Is it clearer if I say that these words of Paul suggest that he does not understand “legal, forensic justification” as what meets our real need?

Mrs Ozera objected to Jason, “you believe that justification is not just being declared legally righteous, but requires us actually becoming righteous to some degree.” But I find that Paul’s claims that those who obey and actually DO good are the ones declared righteous and get eternal life supports those here who point out that ‘justify’ has the core meaning of actually “making us righteous” or just, not simply treating us as if we are righteous. As Paul puts it, Jesus gave himself to create a people who do “Not LIVE according to the sinful nature.” I find the whole Biblical narrative presents this sort of actual righteousness as the goal God desires to produce and is pursuing.

I agree… there is NO such thing as “positional righteousness” as is often defined. We are simply righteous, but not according to any performance on our part; such righteousness was God’s gift in Christ to humanity. It is BECAUSE OF this we can then learn… “to renounce impiety and worldly passions, and to live sensible, righteous, and devout lives in the present age” — thus living in the fruit or reality of Christ’s righteousness.
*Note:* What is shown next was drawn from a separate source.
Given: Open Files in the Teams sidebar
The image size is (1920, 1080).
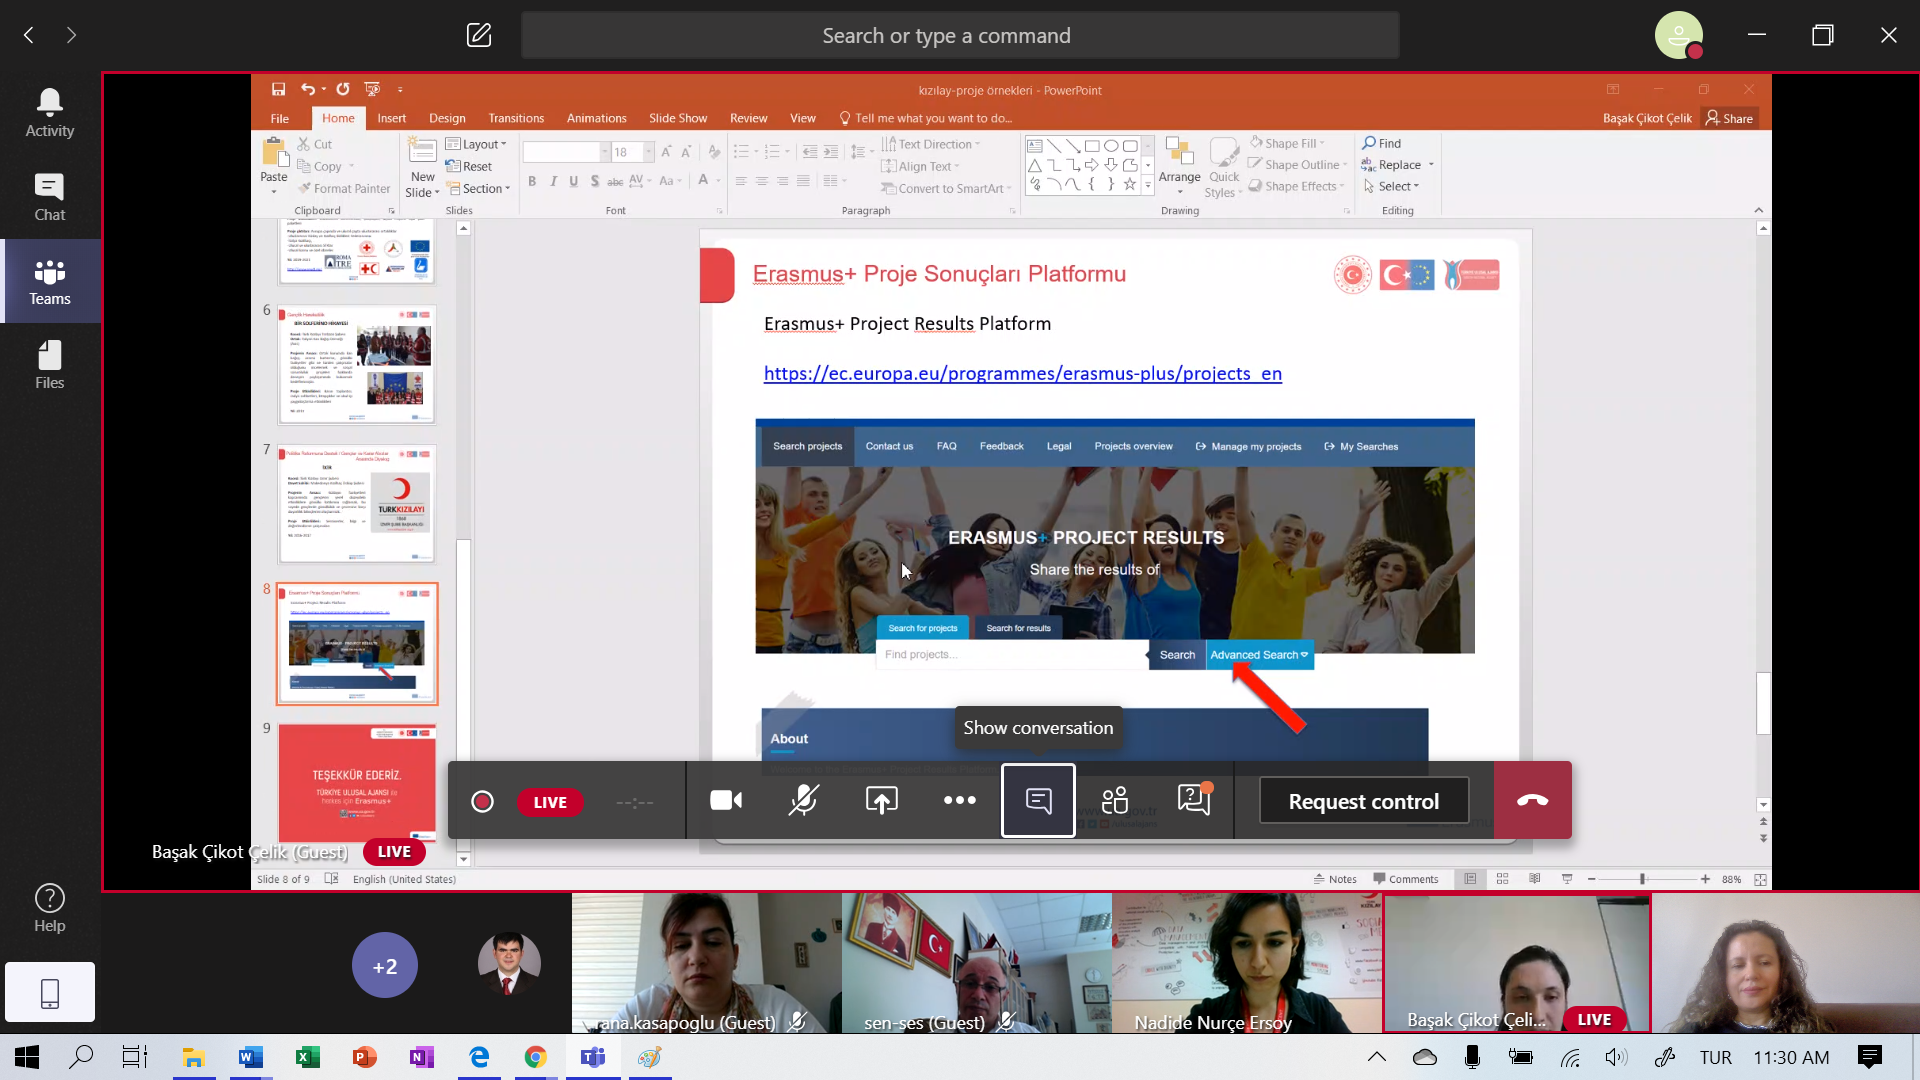Looking at the screenshot, I should pyautogui.click(x=49, y=365).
Responding to Christ helps righteousness become a lived reality, i.e., tapping into ‘eternal life’ as the present reality it is, as per the likes of… Jn 10:10b; 14:23; 16:33a, et al <<< this IS ‘eternal life’.

Check out this post HERE and give yourself about ¾ of an hour to see a good explanation between ‘righteousness’ as we see it as opposed to the reality of how God sees it.

The OP was a question about the concept ‘justification’, right?
26 It was to show his righteousness at the present time, so that he might be just and the justifier of the one who has faith in Jesus.

28 For we hold that one is justified by faith apart from works of the law.

It will be counted to us who believe in him who raised from the dead Jesus our Lord, 25 who was delivered up for our trespasses and raised for our justification.

Therefore, since we have been justified by faith, we have peace with God through our Lord Jesus Christ.

Since, therefore, we have now been justified by his blood, much more shall we be saved by him from the wrath of God.

I don’t think justification is a matter of character in the above verses; when Paul wants to speak about character, he does so plainly.

Sorry Bob I do not understand when you say

You’ll have to clarify that to me.

You said

YUP… there is a distinct difference between those who think that these scriptures are written to us and those who believe that they are historical. Every time you think you need to do something you’re screwed :laughing: The paradigm is different. :open_mouth:

Thanks

chad

And to me. While being ‘justified’ is by no means the end of the work that Christ has for us - and GMac, better than anyone imo, has the handle on that - still, ‘justification’ is a word Paul used, explaining it as a word approving that a person does believe in the God who raised Jesus from the dead. A person that believes that way is ‘justified’ - it’s not a word about holiness, or seeking to do good - Paul talks a lot about that in other places.

To help the gentile Roman Christians locate themselves in history, though, Paul goes back prior to Moses-Torah (the law) all the way to Abram, to show God’s righteousness in HIs faithfulness to that covenant even in the face of Israel’s and indeed all mankind’s failures and sin. God stayed faithful as always, and it should evoke faithfulness in us (from faith(fulness) to faith(fulness)).

Justification is God’s approval that we are on the right Way, by that kind of faith - in God who raised Jesus. And to go on that Way shows that we are justified. Nothing we can feel, but something we need to know.